**Aim of the task:** Take the data that sits below and write it out again exactly.

** Entries shown follows **

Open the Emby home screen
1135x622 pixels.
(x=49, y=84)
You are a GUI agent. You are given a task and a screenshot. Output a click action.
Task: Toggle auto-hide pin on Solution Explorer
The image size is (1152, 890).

** End of Entries shown **

**Response box:**
Open the Emby home screen
1135x622 pixels.
(x=49, y=84)
You are a GUI agent. You are given a task and a screenshot. Output a click action.
Task: Toggle auto-hide pin on Solution Explorer
The image size is (1152, 890).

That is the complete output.